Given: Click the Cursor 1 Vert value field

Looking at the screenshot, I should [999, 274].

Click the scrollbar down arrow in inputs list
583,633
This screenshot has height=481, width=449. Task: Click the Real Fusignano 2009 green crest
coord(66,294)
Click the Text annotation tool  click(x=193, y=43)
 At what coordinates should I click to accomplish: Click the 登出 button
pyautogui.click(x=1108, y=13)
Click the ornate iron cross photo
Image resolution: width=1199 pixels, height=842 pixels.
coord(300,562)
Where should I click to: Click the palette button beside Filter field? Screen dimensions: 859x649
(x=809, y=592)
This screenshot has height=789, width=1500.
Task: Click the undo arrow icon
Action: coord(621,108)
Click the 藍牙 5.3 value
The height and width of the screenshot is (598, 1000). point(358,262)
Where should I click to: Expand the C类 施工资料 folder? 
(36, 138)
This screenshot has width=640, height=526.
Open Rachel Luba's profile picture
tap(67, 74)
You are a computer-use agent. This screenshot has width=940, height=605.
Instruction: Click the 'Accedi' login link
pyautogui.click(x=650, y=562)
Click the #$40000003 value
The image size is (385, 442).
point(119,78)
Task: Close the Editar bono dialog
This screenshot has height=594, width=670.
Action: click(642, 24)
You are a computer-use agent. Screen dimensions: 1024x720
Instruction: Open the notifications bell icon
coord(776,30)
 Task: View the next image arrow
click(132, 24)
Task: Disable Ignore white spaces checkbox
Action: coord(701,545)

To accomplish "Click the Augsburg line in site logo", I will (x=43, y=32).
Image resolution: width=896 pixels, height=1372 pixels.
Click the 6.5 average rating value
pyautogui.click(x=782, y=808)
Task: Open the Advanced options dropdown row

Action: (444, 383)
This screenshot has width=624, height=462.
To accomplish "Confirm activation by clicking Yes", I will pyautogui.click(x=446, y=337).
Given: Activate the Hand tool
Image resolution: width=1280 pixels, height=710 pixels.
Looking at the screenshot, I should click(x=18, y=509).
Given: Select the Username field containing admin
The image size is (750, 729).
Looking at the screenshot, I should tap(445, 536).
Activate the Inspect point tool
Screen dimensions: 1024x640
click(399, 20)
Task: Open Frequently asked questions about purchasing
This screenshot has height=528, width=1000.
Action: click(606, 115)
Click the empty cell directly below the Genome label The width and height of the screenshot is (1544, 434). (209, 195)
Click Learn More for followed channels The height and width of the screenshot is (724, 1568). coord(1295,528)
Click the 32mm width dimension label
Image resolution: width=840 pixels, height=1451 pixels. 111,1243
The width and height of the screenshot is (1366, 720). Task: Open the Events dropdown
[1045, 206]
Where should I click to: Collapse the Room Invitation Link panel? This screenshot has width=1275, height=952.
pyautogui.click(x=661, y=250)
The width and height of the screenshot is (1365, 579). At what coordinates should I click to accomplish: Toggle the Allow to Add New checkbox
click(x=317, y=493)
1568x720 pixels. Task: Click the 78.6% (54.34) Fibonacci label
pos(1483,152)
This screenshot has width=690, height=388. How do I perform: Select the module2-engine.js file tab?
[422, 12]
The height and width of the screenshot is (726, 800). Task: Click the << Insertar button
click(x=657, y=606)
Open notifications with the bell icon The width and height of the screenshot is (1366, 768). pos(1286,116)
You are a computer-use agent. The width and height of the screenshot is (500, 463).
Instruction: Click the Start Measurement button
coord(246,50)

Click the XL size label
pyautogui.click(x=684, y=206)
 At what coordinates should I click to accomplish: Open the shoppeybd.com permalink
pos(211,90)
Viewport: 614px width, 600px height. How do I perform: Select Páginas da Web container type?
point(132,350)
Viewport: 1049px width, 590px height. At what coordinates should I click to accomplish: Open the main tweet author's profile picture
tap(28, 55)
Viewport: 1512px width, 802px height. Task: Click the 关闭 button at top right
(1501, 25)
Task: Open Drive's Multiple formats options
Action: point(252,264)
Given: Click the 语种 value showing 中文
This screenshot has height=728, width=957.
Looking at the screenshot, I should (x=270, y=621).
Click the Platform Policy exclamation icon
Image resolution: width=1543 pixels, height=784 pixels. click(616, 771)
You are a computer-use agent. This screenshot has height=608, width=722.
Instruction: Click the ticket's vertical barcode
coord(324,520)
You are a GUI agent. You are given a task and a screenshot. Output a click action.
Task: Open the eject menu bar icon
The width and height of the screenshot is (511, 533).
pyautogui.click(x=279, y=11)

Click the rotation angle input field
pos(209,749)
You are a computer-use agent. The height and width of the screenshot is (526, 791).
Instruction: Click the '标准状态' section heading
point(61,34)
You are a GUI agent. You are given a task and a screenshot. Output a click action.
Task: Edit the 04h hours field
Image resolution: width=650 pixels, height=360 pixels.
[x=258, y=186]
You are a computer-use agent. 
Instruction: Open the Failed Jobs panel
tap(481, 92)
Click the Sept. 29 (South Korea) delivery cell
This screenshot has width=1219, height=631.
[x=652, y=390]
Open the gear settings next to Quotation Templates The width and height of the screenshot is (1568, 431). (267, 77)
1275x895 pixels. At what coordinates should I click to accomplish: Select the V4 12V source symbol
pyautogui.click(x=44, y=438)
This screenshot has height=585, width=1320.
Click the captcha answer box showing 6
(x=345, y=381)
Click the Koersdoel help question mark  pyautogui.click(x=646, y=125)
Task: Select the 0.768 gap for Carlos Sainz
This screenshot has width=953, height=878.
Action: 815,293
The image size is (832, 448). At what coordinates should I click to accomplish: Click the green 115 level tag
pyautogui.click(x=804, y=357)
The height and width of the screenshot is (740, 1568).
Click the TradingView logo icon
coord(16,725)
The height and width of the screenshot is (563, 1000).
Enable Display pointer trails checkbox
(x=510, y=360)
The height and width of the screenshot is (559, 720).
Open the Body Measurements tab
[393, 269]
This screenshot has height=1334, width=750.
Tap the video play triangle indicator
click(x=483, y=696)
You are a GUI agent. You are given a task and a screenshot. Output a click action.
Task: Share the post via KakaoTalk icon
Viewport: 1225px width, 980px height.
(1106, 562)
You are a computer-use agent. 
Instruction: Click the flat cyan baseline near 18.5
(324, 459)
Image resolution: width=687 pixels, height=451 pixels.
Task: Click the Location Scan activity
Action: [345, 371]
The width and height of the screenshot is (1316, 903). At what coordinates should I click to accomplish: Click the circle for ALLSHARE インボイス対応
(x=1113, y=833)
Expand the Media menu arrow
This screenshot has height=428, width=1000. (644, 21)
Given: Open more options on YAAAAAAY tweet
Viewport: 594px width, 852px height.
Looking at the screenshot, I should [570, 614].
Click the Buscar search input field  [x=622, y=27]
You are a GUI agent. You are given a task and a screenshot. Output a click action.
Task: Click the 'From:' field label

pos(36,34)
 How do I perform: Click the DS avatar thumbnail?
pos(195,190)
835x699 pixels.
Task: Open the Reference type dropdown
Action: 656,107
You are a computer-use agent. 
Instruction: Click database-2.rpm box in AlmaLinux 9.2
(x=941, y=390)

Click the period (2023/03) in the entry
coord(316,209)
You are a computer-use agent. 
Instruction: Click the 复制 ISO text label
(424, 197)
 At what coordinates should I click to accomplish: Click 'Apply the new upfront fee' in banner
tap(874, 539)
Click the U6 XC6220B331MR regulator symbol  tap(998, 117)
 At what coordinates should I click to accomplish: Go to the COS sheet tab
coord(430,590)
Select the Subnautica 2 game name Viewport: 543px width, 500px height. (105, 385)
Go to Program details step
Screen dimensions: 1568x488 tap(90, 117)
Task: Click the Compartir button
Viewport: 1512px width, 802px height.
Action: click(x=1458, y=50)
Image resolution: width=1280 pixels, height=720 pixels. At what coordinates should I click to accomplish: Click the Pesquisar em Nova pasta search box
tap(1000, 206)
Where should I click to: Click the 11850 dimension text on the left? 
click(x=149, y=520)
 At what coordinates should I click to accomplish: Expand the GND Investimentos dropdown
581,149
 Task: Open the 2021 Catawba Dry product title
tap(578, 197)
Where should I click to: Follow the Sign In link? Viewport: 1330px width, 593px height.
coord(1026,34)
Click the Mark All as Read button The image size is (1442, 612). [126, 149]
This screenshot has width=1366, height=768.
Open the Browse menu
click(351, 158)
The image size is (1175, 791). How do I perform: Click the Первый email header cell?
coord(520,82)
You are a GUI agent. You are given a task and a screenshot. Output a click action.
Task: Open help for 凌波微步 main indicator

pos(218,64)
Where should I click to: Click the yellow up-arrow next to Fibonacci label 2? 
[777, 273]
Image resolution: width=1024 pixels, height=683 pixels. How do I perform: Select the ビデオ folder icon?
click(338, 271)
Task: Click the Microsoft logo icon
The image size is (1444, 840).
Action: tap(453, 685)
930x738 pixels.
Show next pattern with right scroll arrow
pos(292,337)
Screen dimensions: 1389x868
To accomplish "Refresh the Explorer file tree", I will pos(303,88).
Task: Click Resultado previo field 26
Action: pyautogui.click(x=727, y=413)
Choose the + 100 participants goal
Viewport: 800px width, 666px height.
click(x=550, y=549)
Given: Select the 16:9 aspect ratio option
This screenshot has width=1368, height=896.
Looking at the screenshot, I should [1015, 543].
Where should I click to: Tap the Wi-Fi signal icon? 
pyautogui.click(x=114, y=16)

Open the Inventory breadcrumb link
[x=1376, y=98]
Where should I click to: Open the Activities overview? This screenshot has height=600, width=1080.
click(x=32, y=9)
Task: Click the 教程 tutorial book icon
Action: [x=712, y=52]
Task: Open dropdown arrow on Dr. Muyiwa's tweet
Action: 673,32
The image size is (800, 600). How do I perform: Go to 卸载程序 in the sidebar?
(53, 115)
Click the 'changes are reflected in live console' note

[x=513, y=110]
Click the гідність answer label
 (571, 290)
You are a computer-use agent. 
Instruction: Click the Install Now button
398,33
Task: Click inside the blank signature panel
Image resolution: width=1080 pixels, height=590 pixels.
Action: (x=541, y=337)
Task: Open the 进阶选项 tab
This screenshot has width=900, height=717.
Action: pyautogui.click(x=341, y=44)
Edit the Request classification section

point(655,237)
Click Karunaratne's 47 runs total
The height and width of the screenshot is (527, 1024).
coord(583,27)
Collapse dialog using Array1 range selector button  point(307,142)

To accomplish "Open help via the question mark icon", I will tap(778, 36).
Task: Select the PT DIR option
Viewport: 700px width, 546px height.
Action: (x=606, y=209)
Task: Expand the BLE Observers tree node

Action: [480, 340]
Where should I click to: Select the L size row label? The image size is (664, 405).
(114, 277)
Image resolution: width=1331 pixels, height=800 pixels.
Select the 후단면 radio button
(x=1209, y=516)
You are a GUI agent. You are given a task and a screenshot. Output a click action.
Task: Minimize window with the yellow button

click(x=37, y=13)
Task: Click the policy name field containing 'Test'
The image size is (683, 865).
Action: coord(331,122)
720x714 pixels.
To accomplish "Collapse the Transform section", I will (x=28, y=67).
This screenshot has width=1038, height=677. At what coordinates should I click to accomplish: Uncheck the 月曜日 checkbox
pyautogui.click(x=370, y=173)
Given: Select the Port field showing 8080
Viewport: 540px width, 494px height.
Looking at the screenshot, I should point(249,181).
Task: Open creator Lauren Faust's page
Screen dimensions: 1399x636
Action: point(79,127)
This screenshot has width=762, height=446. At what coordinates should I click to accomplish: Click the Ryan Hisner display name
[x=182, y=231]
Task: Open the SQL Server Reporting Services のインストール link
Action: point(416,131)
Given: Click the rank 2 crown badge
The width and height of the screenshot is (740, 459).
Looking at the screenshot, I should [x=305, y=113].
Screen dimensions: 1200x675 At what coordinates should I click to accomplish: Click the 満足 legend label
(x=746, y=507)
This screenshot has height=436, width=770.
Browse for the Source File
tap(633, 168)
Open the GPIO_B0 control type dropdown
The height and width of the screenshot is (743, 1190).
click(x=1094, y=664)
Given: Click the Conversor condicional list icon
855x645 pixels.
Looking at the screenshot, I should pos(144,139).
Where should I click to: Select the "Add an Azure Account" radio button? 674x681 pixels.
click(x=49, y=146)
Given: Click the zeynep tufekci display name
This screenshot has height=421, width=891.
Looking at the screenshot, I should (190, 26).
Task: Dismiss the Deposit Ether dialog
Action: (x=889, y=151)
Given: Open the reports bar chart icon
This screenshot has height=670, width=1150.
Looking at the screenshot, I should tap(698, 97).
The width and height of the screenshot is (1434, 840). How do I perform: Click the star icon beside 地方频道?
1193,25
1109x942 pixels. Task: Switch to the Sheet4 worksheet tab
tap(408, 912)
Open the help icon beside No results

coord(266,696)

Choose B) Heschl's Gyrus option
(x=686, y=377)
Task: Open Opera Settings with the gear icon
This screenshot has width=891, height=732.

•••

Keep both end lines and retype everything in the records above from the line containing "This screenshot has height=728, width=957." through the line containing "has height=608, width=722.", exactly, with nothing else.

This screenshot has height=728, width=957.
Looking at the screenshot, I should (x=270, y=621).
Click the Platform Policy exclamation icon
Image resolution: width=1543 pixels, height=784 pixels. click(616, 771)
You are a computer-use agent. This screenshot has height=608, width=722.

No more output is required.